-- Data provided start --

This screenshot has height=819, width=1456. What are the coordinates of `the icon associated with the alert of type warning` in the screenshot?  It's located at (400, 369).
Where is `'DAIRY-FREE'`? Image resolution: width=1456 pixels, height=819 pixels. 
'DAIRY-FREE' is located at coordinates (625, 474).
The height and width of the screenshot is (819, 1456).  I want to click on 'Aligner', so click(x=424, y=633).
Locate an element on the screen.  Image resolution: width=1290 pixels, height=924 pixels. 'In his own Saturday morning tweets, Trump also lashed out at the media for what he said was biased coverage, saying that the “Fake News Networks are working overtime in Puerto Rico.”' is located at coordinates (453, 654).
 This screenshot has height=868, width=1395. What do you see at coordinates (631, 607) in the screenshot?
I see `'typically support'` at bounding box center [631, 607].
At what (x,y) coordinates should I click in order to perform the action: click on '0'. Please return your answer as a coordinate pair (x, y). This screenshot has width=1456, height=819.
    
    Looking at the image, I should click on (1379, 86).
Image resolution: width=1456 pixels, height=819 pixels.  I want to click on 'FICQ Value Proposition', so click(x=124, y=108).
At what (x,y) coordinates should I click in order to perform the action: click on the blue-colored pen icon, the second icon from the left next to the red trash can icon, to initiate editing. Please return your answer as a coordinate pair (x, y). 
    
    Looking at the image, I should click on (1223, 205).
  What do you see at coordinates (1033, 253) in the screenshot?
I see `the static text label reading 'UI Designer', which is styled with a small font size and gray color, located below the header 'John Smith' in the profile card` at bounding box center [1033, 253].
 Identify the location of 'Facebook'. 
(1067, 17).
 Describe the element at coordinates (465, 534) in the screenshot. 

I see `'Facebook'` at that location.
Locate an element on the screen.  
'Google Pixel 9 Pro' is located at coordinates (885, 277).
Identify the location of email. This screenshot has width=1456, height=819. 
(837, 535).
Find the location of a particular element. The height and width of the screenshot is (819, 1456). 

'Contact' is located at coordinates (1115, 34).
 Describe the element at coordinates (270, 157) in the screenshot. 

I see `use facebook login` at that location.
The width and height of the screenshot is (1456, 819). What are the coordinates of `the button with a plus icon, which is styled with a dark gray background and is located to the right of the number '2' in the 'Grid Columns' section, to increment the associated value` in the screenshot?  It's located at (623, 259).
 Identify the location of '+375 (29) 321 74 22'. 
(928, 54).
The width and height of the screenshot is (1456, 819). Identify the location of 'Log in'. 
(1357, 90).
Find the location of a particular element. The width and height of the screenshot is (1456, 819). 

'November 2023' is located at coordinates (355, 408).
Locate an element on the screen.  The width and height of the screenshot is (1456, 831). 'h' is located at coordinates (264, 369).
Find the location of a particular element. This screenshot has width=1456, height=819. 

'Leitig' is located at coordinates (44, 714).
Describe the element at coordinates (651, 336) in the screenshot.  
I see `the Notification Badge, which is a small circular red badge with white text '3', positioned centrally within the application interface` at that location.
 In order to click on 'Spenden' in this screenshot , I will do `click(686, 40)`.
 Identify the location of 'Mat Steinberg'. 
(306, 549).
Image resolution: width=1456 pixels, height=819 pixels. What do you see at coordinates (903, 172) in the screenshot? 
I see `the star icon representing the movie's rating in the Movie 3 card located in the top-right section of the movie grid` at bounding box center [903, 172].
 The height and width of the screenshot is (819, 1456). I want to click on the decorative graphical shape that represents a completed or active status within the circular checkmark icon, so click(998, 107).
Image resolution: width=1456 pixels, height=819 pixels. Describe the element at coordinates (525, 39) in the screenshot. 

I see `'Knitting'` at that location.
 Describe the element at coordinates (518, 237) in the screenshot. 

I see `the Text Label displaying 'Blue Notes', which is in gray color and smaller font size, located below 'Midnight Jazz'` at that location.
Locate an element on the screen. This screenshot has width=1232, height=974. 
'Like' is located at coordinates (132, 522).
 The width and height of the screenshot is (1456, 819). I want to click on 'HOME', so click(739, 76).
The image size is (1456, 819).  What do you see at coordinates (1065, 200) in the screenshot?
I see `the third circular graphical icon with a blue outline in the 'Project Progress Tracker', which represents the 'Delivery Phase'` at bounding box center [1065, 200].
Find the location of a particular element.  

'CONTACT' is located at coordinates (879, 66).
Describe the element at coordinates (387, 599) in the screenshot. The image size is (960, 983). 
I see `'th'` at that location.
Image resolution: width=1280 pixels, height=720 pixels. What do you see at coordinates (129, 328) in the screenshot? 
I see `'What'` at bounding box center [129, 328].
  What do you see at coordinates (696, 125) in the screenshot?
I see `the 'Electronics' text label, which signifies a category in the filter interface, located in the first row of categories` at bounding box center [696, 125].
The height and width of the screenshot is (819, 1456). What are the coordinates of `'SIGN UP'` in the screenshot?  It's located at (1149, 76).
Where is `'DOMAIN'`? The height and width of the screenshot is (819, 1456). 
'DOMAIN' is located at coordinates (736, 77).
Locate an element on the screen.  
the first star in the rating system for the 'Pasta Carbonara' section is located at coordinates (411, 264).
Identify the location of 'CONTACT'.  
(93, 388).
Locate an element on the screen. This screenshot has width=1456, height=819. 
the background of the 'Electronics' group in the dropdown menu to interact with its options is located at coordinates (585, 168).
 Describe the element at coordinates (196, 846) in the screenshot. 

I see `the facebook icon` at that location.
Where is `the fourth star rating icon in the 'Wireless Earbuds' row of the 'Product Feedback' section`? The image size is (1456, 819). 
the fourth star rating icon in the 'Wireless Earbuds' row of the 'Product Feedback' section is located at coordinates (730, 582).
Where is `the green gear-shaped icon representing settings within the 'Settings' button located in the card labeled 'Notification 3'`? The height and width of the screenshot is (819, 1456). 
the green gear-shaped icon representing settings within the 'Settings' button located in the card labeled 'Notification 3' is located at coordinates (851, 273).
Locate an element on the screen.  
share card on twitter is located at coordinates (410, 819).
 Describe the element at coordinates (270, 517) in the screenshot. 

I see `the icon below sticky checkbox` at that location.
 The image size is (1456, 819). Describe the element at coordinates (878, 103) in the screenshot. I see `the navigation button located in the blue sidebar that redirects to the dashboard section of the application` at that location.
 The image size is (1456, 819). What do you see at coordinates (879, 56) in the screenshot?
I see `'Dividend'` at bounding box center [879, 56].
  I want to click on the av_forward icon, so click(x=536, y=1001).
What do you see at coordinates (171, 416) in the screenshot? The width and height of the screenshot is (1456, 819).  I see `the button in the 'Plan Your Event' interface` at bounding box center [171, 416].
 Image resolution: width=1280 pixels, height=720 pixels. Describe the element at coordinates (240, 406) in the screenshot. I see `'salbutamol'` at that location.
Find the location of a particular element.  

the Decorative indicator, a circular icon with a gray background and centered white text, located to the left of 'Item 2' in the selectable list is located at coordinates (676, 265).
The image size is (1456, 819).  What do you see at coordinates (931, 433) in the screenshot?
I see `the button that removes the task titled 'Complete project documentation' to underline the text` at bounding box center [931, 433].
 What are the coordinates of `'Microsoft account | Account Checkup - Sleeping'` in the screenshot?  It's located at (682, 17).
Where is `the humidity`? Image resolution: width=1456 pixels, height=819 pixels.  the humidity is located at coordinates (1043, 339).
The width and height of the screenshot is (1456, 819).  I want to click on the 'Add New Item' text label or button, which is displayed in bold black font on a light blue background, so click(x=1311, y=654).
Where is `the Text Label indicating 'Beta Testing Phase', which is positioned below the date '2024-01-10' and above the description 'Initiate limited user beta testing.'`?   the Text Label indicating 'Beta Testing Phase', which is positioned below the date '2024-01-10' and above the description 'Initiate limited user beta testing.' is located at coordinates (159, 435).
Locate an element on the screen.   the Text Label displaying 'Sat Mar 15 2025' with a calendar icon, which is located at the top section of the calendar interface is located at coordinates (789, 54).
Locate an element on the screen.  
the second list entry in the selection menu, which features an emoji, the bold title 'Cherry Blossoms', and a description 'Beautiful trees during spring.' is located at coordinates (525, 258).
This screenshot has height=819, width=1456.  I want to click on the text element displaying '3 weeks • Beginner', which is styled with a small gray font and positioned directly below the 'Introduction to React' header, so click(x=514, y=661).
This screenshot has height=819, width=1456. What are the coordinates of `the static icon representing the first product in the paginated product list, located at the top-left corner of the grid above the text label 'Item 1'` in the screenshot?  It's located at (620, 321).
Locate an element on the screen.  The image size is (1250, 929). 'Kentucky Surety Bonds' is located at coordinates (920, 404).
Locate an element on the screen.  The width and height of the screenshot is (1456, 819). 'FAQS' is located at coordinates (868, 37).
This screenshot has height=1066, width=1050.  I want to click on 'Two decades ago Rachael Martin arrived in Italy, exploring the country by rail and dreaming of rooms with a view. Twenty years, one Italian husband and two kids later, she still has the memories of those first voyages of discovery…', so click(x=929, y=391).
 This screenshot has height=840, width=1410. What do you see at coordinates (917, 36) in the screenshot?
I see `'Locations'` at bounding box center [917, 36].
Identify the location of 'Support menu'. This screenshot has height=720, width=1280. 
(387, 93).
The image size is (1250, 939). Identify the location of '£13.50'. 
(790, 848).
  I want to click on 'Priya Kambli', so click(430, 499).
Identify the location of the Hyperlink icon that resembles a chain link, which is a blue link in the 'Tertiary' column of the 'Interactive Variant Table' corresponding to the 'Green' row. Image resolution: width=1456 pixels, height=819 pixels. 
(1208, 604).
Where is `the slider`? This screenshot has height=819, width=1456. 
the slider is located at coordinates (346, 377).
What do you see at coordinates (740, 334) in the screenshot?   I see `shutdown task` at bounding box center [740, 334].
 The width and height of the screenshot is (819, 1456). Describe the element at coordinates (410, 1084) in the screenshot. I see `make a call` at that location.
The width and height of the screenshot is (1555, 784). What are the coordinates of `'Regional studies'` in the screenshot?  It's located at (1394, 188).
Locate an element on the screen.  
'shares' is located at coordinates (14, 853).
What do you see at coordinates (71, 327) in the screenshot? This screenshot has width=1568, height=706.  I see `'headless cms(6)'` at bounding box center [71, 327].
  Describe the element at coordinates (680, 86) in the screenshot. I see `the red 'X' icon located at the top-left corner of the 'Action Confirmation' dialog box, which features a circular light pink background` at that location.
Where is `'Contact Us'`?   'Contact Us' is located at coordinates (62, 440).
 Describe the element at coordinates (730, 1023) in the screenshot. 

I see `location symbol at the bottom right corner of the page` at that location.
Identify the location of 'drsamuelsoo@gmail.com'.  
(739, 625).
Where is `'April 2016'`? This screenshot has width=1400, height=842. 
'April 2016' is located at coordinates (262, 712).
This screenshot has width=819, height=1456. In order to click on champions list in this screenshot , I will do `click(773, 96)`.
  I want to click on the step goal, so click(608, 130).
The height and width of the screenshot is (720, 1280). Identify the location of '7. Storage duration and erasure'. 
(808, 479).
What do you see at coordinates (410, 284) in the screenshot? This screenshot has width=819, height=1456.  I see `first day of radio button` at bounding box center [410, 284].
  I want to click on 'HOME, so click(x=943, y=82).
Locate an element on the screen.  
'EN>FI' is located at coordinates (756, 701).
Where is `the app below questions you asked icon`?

-- Data provided end --

* **Problem to solve**
Starting at the first of the rows and going through the line that contains "so click(x=424, y=633).", write those lines out again, switching "warning" to "error" and leaving everything else the same.

* **Exercise solution**
This screenshot has height=819, width=1456. What are the coordinates of `the icon associated with the alert of type error` in the screenshot?  It's located at (400, 369).
Where is `'DAIRY-FREE'`? Image resolution: width=1456 pixels, height=819 pixels. 
'DAIRY-FREE' is located at coordinates (625, 474).
The height and width of the screenshot is (819, 1456).  I want to click on 'Aligner', so click(x=424, y=633).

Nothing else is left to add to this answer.